■ **Prompt**:
Scale the coordinates in the rows starting at the row that has "عطر زنانه (283, 399)" and ending after the row that has "مازارینو اگزود". Reproduce each of those rows with its request text unchanged, multiply every coordinate in the answers by 0.45, round to whole numbers with halves going up, and return only those rows.

■ **Records provided**:
:::::
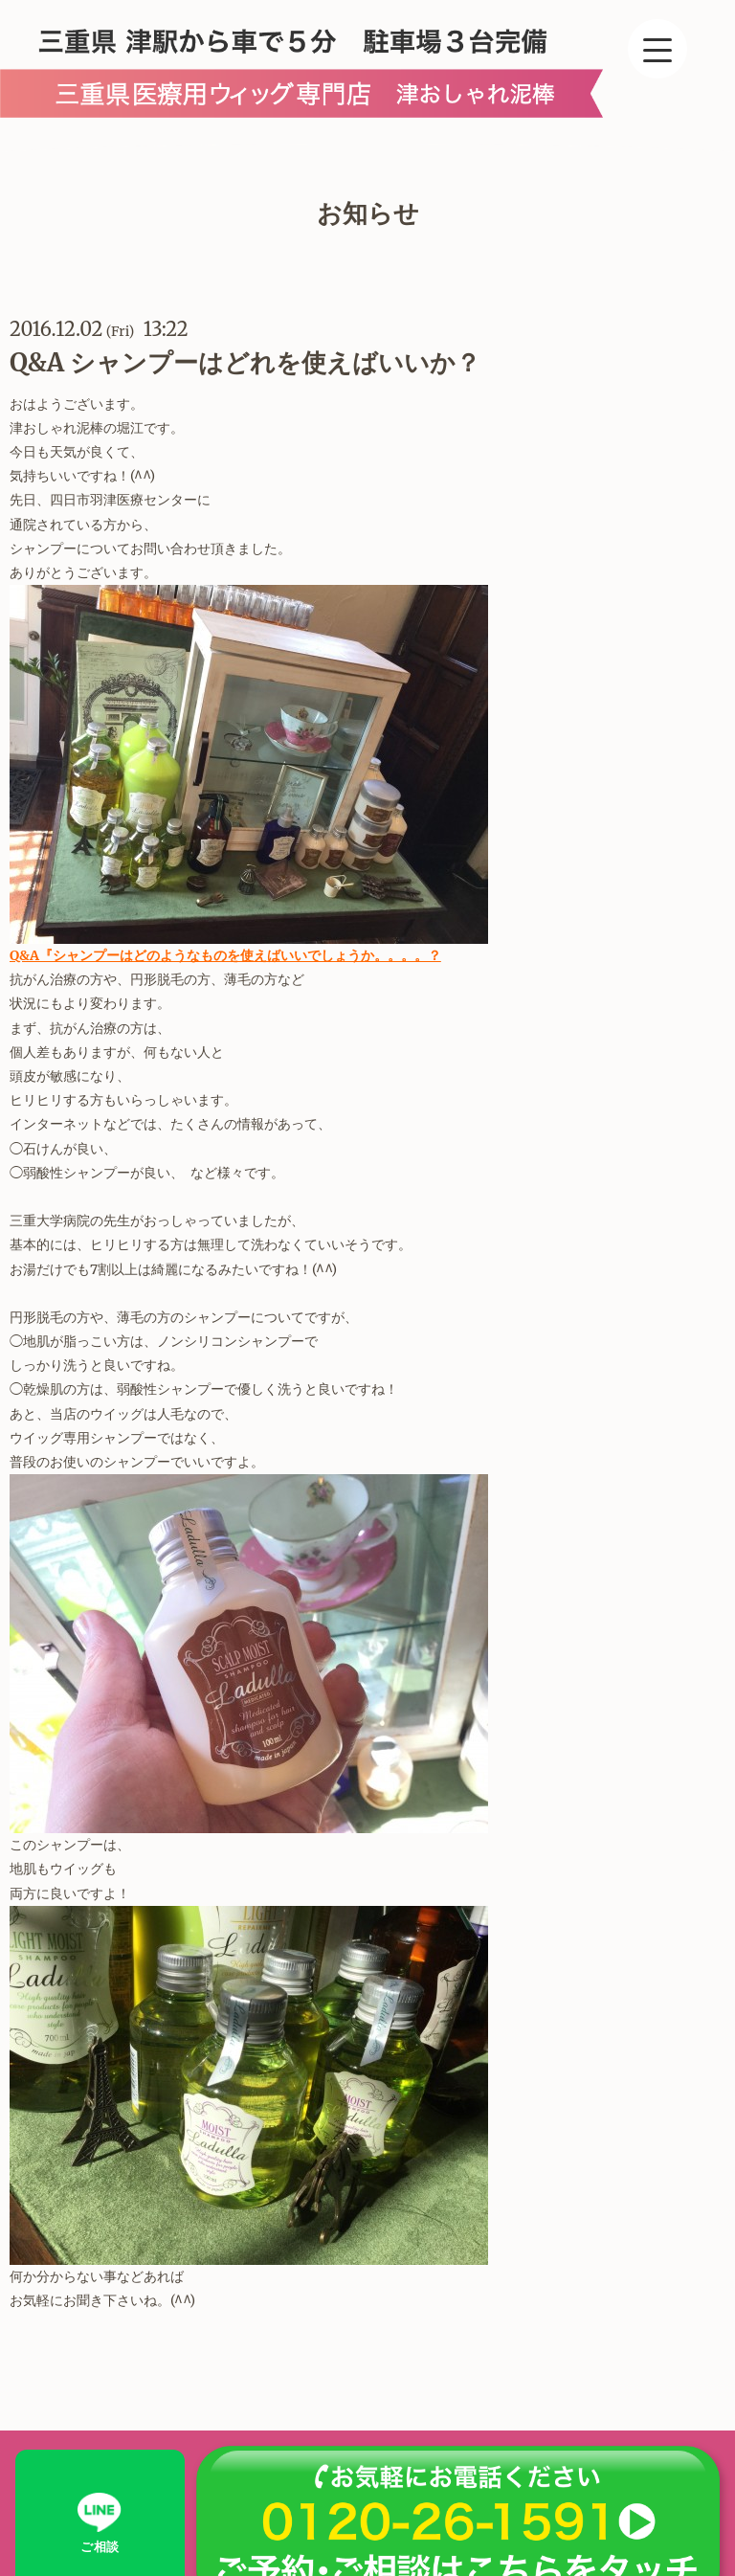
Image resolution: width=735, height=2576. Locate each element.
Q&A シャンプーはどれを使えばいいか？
:::::
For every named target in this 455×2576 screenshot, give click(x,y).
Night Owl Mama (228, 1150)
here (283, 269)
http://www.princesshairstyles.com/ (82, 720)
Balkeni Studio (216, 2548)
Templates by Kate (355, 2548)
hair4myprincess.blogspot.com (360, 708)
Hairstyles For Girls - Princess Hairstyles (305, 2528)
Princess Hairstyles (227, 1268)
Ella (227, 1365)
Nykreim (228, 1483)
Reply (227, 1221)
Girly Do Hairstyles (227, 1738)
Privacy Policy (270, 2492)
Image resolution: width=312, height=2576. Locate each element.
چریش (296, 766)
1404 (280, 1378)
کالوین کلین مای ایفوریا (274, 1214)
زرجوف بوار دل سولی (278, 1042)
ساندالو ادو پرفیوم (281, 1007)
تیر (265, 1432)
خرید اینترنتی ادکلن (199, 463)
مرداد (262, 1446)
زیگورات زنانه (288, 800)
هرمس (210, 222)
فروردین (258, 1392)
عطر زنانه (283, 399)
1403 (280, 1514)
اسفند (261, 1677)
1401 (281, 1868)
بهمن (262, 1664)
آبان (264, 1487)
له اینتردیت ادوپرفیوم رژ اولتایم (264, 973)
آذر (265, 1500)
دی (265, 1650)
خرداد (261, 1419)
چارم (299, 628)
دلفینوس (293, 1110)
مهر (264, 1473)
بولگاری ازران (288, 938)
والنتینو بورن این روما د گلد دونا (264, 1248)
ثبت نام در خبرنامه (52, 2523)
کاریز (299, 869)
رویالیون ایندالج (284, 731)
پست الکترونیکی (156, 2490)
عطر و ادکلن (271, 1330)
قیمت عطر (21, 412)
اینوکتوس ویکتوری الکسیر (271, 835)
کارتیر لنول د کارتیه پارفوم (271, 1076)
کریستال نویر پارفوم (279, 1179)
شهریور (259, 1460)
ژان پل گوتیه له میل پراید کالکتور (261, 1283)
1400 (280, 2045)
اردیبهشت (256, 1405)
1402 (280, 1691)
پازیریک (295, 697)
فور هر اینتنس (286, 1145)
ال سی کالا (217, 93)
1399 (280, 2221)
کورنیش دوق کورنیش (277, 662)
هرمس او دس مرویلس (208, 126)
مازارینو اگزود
:::::
■ **Finished task**:
عطر زنانه (127, 180)
1403 (126, 681)
اسفند (117, 755)
1401 (126, 841)
بهمن (118, 749)
آبان (119, 669)
له اینتردیت ادوپرفیوم رژ اولتایم (119, 438)
آذر (119, 675)
دی (119, 743)
خرداد (117, 639)
چارم (135, 283)
دلفینوس (132, 500)
مهر (119, 663)
بولگاری ازران (130, 422)
والنتینو بورن این روما د گلد دونا (119, 562)
ثبت نام در خبرنامه (23, 1135)
کاریز (135, 391)
رویالیون ایندالج (128, 329)
پست الکترونیکی (70, 1121)
عطر و ادکلن (122, 599)
قیمت عطر (9, 185)
اینوکتوس ویکتوری الکسیر (122, 376)
کارتیر لنول د کارتیه پارفوم (122, 484)
کریستال نویر پارفوم (126, 531)
شهریور (117, 657)
ژان پل گوتیه له میل پراید کالکتور (117, 577)
1400 (126, 920)
اردیبهشت (115, 632)
1402 (126, 761)
پازیریک (133, 314)
فور هر اینتنس (129, 515)
ال سی کالا (98, 42)
1399 (126, 999)
کورنیش دوق کورنیش (125, 298)
هرمس او دس مرویلس (94, 57)
مازارینو اگزود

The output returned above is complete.